Qu’est-ce que l’ingénierie sociale?
Il s’agit d’un ensemble de techniques et de méthodes de cyber-attaque utilisées par les cybercriminels pour tromper les utilisateurs. La plus courante est l’usurpation de l’identité d’un contact ou d’une entité de confiance (par exemple un directeur, une banque, une entité publique ou toute autre personne de confiance). Il est alors plus facile de se tromper et de lui fournir des informations confidentielles, des données personnelles ou même des voies d’accès (liens vers des ressources ou des plateformes internes, mots de passe, documentation, etc.)
De plus, comme le cybercriminel parvient à contacter directement l’utilisateur (tant dans la sphère professionnelle que personnelle), il évite d’être détecté par certains logiciels de sécurité qui protègent les systèmes informatiques des organisations (antivirus et pare-feu).
Le cybercriminel socialement conçu peut être motivé par divers intérêts:
- Obtenir facilement les mots de passe pour accéder aux plates-formes, applications, boîtes aux lettres et autres technologies utilisées.
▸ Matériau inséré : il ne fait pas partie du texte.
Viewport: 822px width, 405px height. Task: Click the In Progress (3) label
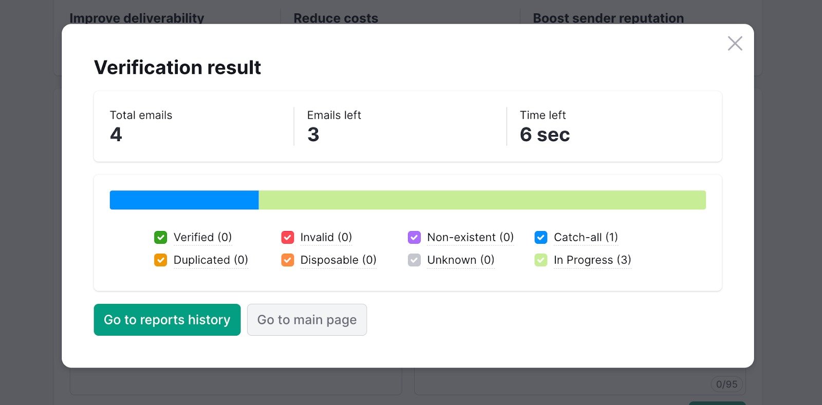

- Réussir à installer un virus ou un logiciel malveillant par le biais de liens ou de pièces jointes infectés, sur lesquels l’utilisateur doit cliquer ou qu’il doit télécharger.
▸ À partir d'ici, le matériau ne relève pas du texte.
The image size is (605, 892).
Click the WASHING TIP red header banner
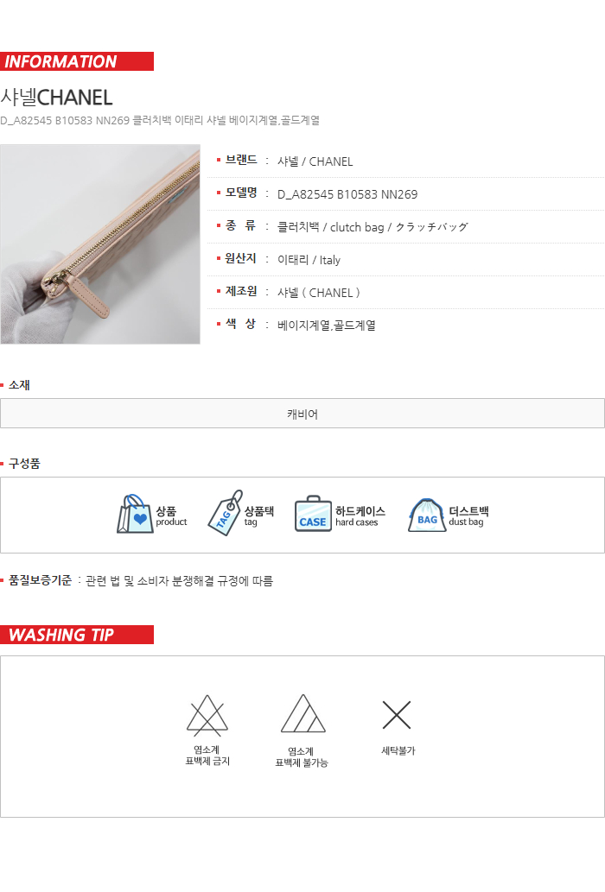coord(77,635)
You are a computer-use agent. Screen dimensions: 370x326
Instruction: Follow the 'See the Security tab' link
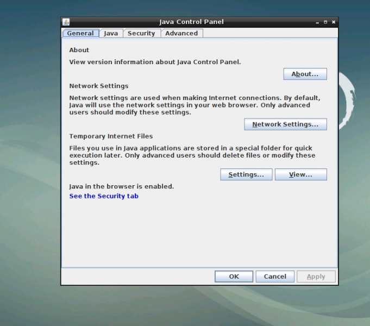tap(104, 196)
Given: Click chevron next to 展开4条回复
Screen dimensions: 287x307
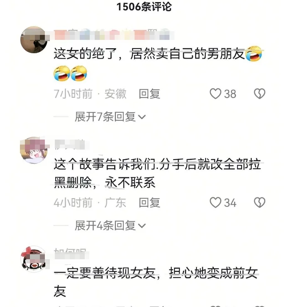Looking at the screenshot, I should click(x=142, y=226).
- Faire chanter l’entreprise, en envoyant une communication menaçante et en demandant une somme d’argent en échange de la reprise du contrôle des informations, de la prévention des fuites de données volées ou de l’empêchement du cybercriminel d’endommager les systèmes ou d’en effacer les données.
Comment éviter cela? Nous nous pencherons sur cette question dans les semaines à venir, en expliquant les différentes techniques utilisées (Phishing, Vishing, Smishing) et en vous donnant des recommandations spécifiques pour chacune d’entre elles.
En attendant, la règle générale est de se méfier de toute communication inhabituelle et de procéder à une « double vérification », c’est-à-dire d’interrompre la conversation et de contacter l’expéditeur présumé par d’autres moyens officiels pour lui demander si ce qu’il demande est réel.
NOTE IMPORTANTE: Si vous avez le moindre soupçon concernant une communication ou si vous pensez avoir été victime d’une cyberattaque, n’hésitez pas à le signaler à votre supérieur hiérarchique, au responsable de la sécurité du CISO et au service informatique, afin qu’ils puissent vous conseiller de manière appropriée. Sur le plan personnel, signalez la cyberattaque aux autorités policières.